Ok thanks for the help gonna pull it apart tonight and check out the wires for some reason i think that i pulled a wire off because it worked earlyer that day and worked great pulled me out of a huge hole


----------



## oft brute

take your solenoid apart and clean the ends of the contacts with fine sand paper and then put some graphite on them. thats what fixed mine.


----------



## Waddaman

Is it the old Warn #2500? (before the RT) There the crappiest winches ive ever seen or owned. IMO get rid of it. Ive used mine 3 times in 1 year (NO HEAVY LOADS and it has stopped working 4 times. Needs complete tear down every time. Its broken right now im buying a viper elite or something ASAP. The crappy no names brand ones work better then the 2500 warn piece of junk. And then the solenoids on the warn's have just as many problems!


----------



## Mad Mike

good to know i think it came with the grizzly new in 05
im gonna tear it apart and get it working again and if it quits again its gettin tossed


----------



## oft brute

check out the new viper's their nice!


----------



## brutemike

oft brute said:


> check out the new viper's their nice!


 X2^ I had 2500 warn there junk and a waste of money i my mind i had to take mine apart once or twice a year and clean the mud out of it.


----------



## Mad Mike

Ok so here where im at changed soliniod and still nothing texted it with a test light and every post lights up as long as im connected to the red one if i use any other combo i get nothing. Pulled new one off and put old one back on and got all the same results. Had a switch and solinoid from a cheep canadian tire winch hooked it up to my winch and the winch works fine spooled in and out at a normal speed. So where do i go from here?


----------



## wcs61

^^ inside the winch itself. The electrical components are probably rusted or corroded. I would imagine the armature brush's are shot or the bushings are shot. The armature itself may be shorted or could have a broken winding. Not much engineering in these motors.


----------



## whoolieshop

If the switch and solenoid from the other winch made it work then there's nothing wrong inside the winch. 

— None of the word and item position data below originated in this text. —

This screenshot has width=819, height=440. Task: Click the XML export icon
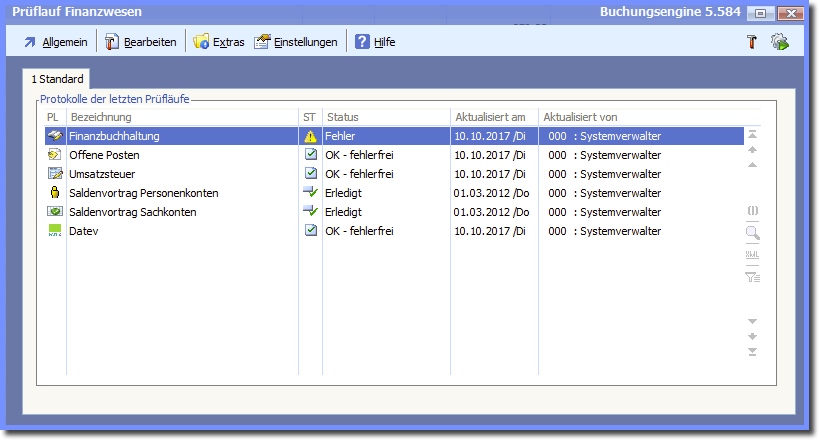752,255
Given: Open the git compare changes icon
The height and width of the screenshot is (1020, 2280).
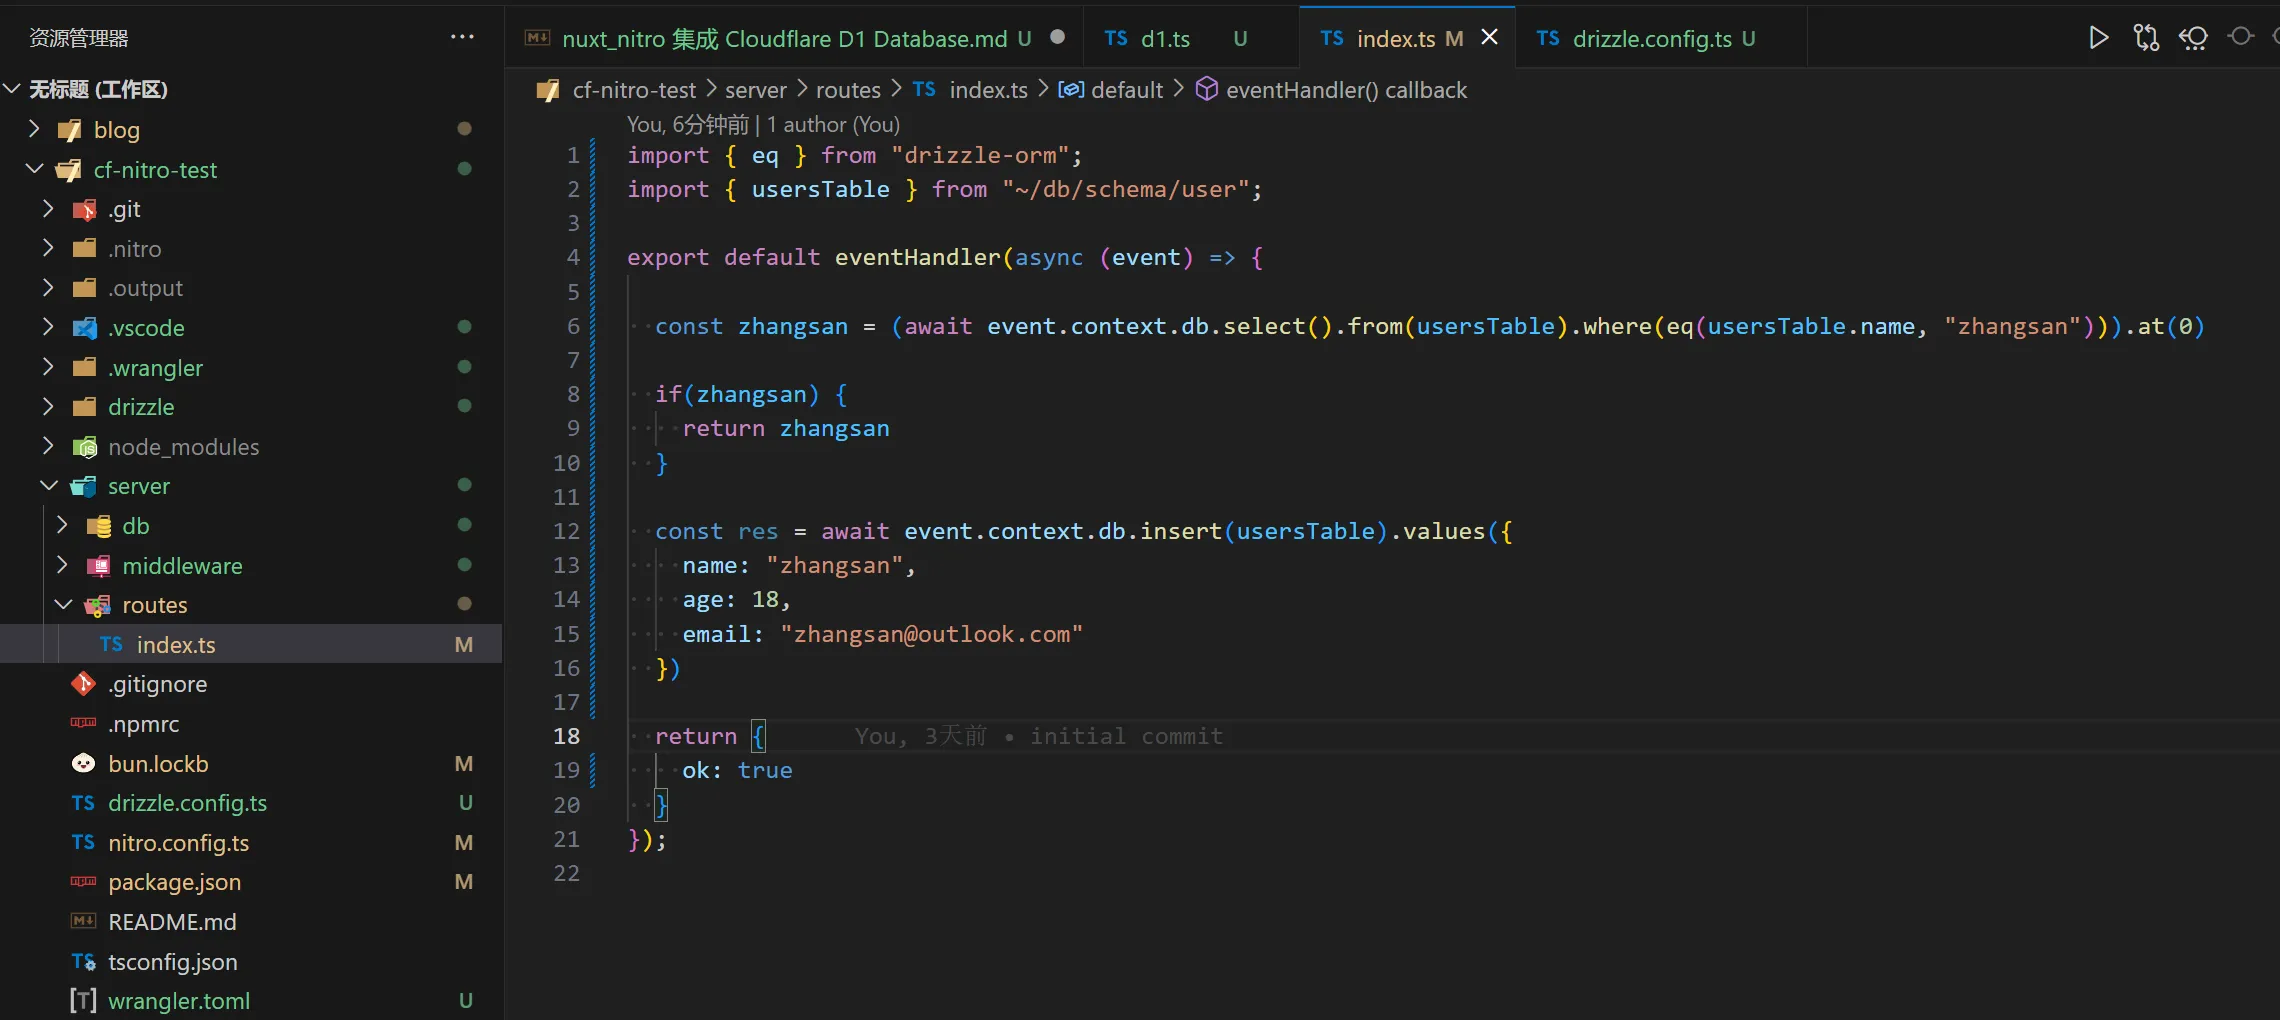Looking at the screenshot, I should click(2146, 37).
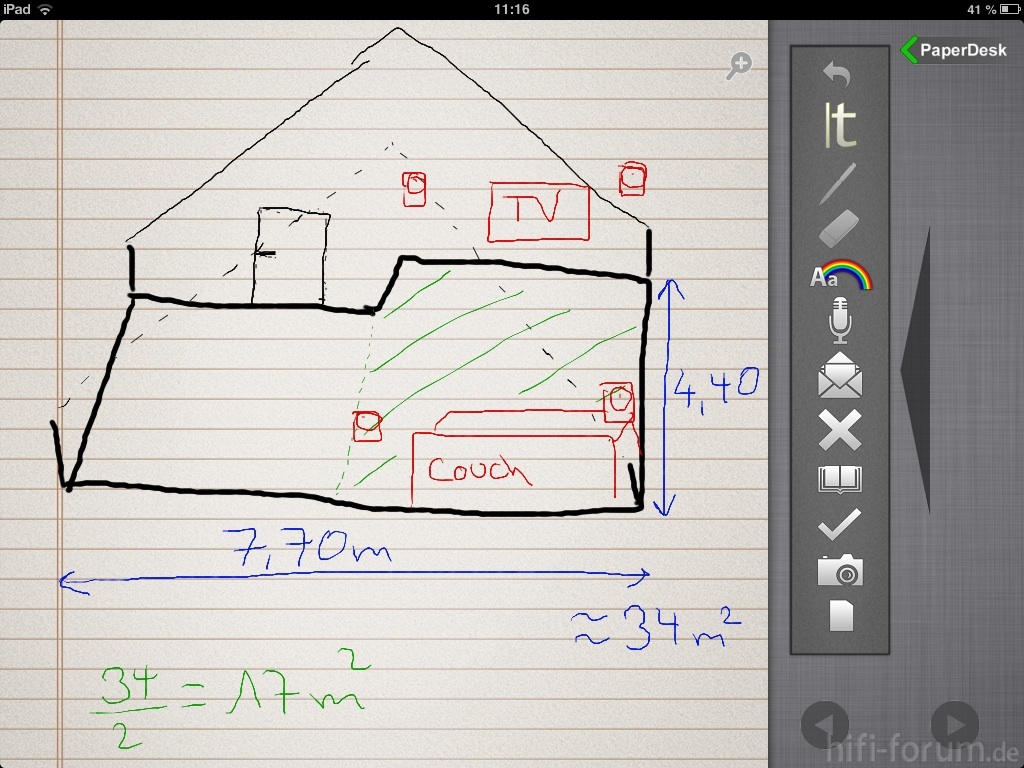
Task: Tap the undo arrow icon
Action: click(838, 73)
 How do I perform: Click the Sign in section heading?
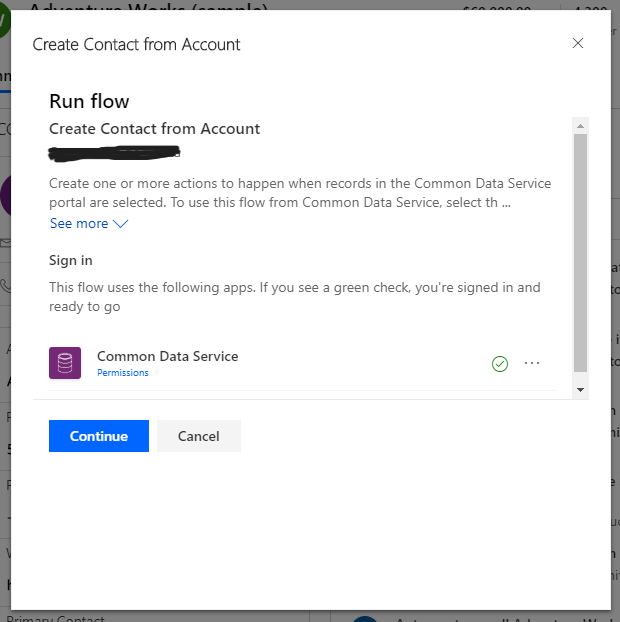(x=71, y=260)

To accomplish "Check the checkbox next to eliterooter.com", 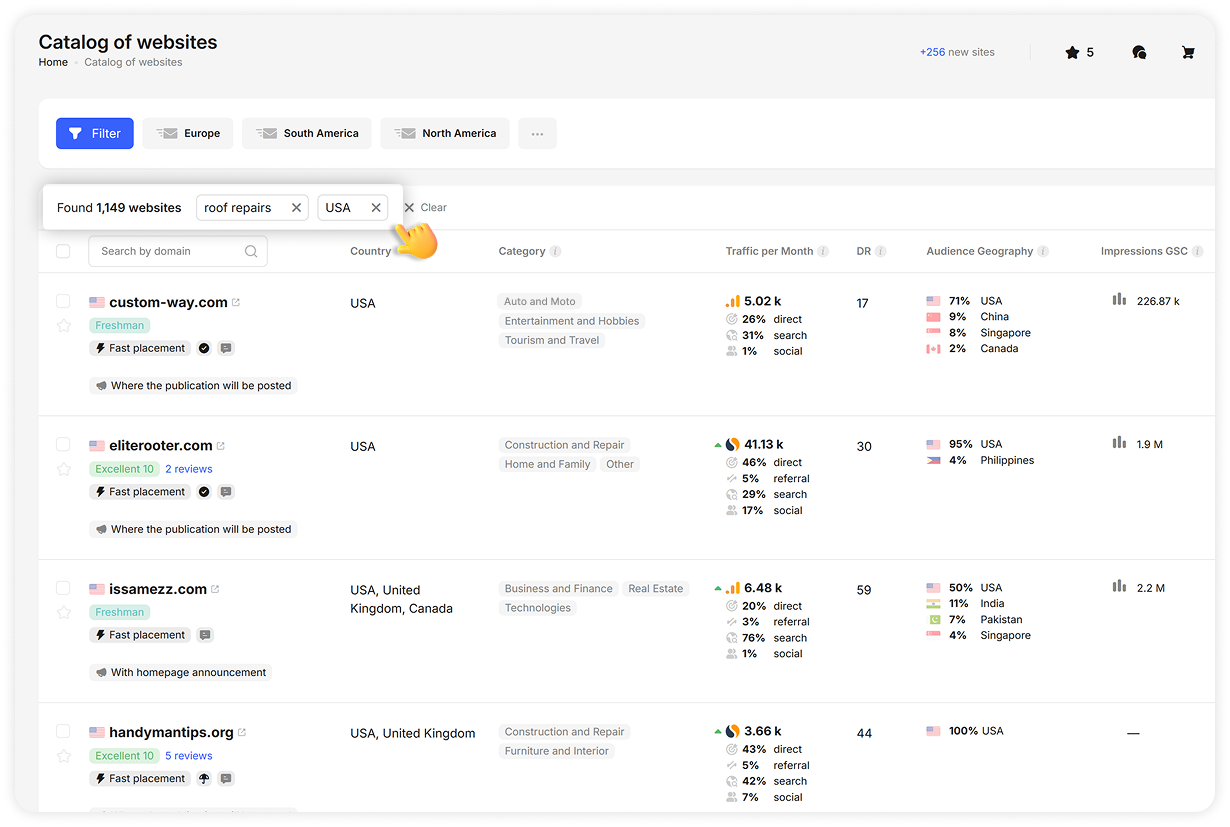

To test the switch connect the test lead to ground then put the other End inside the connector then press the switch both in and out. If the test light comes on test the other wire it should light the opposite way when you press the switch

If the light doesent light at all you will need to check that the red wire in the switch harness has power could have a blown fuse

If it has power but none when you press the buttons you have a bad switch

If it has power both ways you have a bad contactor


---
- Sent from my iPhone using Tapatalk


----------



## wcs61

pondtunes said:


> If the switch and solenoid from the other winch made it work then there's nothing wrong inside the winch.
> 
> - Sent from my iPhone using Tapatalk


 UP TWO


----------



## Mad Mike

Well guys thanks for the help got it all fixed and working all it was was the red wire on the switch had a bad connection


----------